Monday, November 22, 2010

Groovy and Grails for prototyping

There is much debate about dynamic typing vs. static typing. There is much debate about new languages (Ruby/Groovy/Erlang/Scala) vs. old and generic languages (Java, C++).
Some people hold very strong opinions on these subjects while others are more open to different approaches.

Surprisingly, I found relatively little disagreement on the usefulness of dynamic languages such as Ruby or Groovy for prototyping. Ease of use and speed of development are the most important benefits of these languages. Their potential weaknesses such as performance and maintainability of the code are not that important in prototypes. (more on these potential weaknesses below).

These rapid development tools are perfect for flashing out the vision and model of the product without spending too much time on the underlying technological “plumbing”. Business people are impressed to see a mocked prototype of the product in few days after the initial discussion. Only by seeing it they can come up with a useful feedback and refine the product in their minds. Implementing these changes is as easy as doing the initial prototyping. This rapid feedback and adjustment loop is not only agile but also very cost-efficient because only minimal amount of effort and time is spent.

Grails really shines in creation of domain models because often a model can be described through a set of CRUD screens and their relationships. This representation is a lot friendlier than dry and “tech-y” entity diagrams. It is much more understandable to business folks.
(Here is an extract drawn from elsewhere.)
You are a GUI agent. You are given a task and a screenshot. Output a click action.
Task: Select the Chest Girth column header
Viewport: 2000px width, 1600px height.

As for possible problems that arise when developing with Groovy and Grails – I believe they can be solved and the cost of solving them is far outweighed by benefits of speed and agility. But I am not trying to sell or pitch yet another technology. I believe that it is extremely well suited for certain types of applications while it’s probably not the best choice for others. Like anything else – this is just another tool in your professional toolbox.

Of course, it all applies not only to Grails but also to Ruby/Rails, Python/Django and other dynamic languages.


Thursday, November 11, 2010

SQL now, NoSQL later


This post is about trade-offs of choosing a NoSQL database vs. a traditional relational database specifically in the context of a new business or a start-up.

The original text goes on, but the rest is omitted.